JavaScript Objects

WARNING: The general concept of objects in general programming is different from what an object is in JavaScript. They share many similarities but they are not 100% the same. You'll understand these differences later and it's not important to know them now. Just know that we'll be discussing two types of objects: JavaScript objects and objects in general.

Learning Objectives

  • Understand key-value pair storage
  • Know 2 ways to access an object's properties
  • Iterate over an object's properties
  • BONUS: Learn how to run a JavaScript program in your terminal

Key-Value Pairs

Remember arrays? You access an array's values using its index (which is an automatically assigned number). Objects contain multiple values just like arrays but the way you access those values is different. Object values are accessed by their properties.

Objects contain key-value pairs. An object's key contains a value. These keys are called the object's properties. Indices are to arrays just as properties are to objects.

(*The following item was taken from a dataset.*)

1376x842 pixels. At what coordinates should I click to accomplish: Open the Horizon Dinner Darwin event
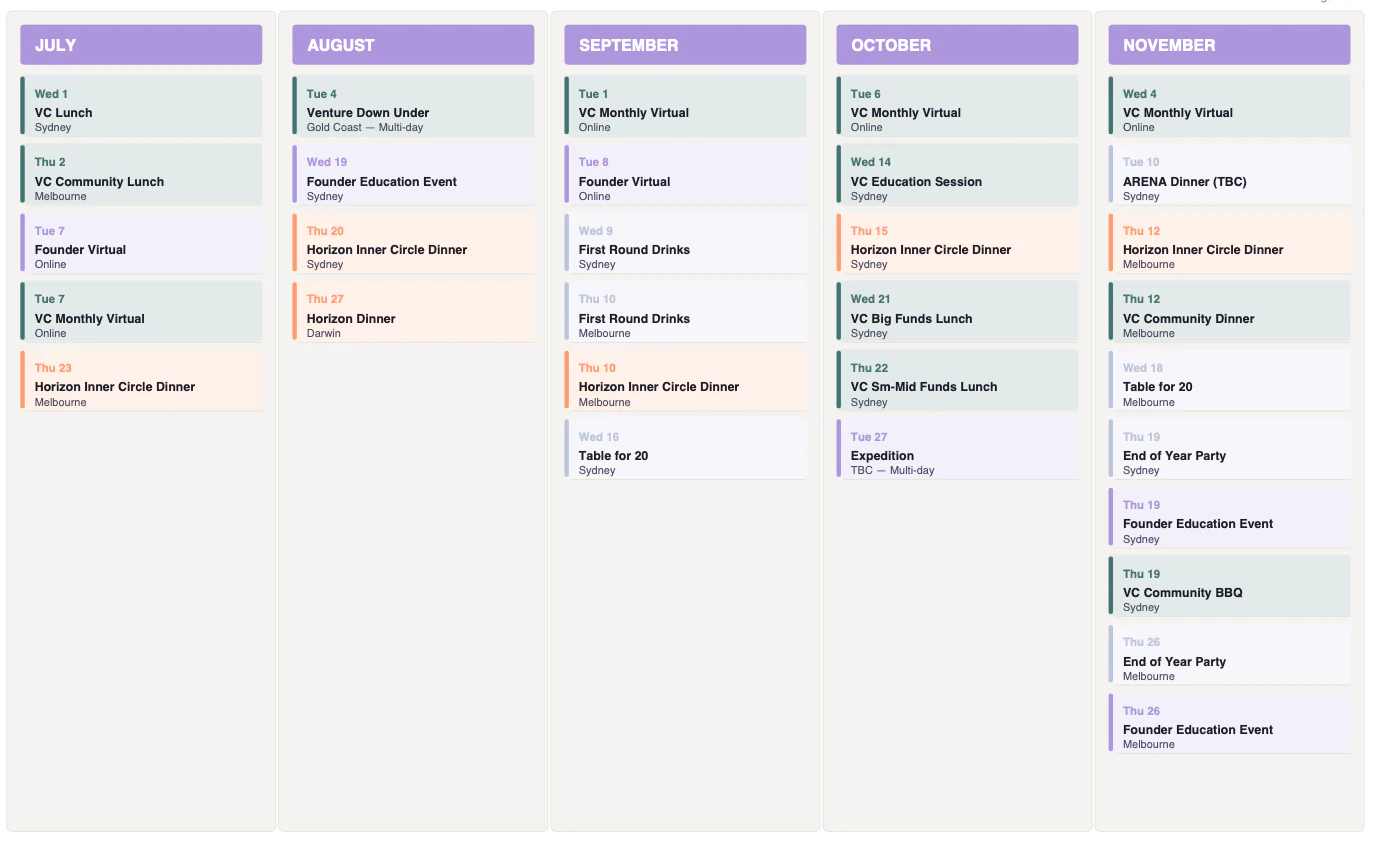pos(413,312)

Accessing Object Properties

In this example, this is our JavaScript object:

var person = {
  name: 'Bill',
  age: new Date().getFullYear() - 1986, //=> Will return the correct age no matter when the code runs
  hairColor: 'brown',
  favoriteFoods: ['Pizza', 'Hot Dogs', 'Pizza-Hotdogs (Pizza Hut used to make them)'],
  spouse: {
    name: 'Lisa',
    age: 31,
    hairColor: 'Brown'
  },
  greet: function(name) {
    if(name) {
      return 'Hello, ' + name;
    } else return 'Hello';
  }
};

Our object has attributes (properties) and abilities (methods).

Properties are the values that are stored in the object. In this object name, age, hairColor, favoriteFoods are the properties. Properties are always values or expressions that evalutate to a single value.

Methods are functions contained in an object. Our person object has a greet method.

To access any of our properties or run a method, we can use either of these two strategies:

// #1: Dot Syntax
person.age;  //=> 21
person.name; //=> 'Bill'

// #2: Bracket or String Literal Syntax
person['age']; //=> 21
person['name'] //=> 'Bill'

// #3: Using a method
person.greet(); //=> 'Hello'
person.greet('Jim') //=> 'Hello, Jim'

Iterating Over an Object

We use the for in loop for this. Let's iterate over our person:

for(var prop in person) {
  console.log(prop + ' is ' + person[prop]);
}

BONUS: Run programs in your terminal

To run JavaScript programs in your terminal you enter this into your terminal:

$ node path/to/your/file.js

Your Turn

Play with the objects on your own now. You can run the code samples here by copying them into the Node.js REPL or save the code in a file called objects.js and run it using the terminal command listed above.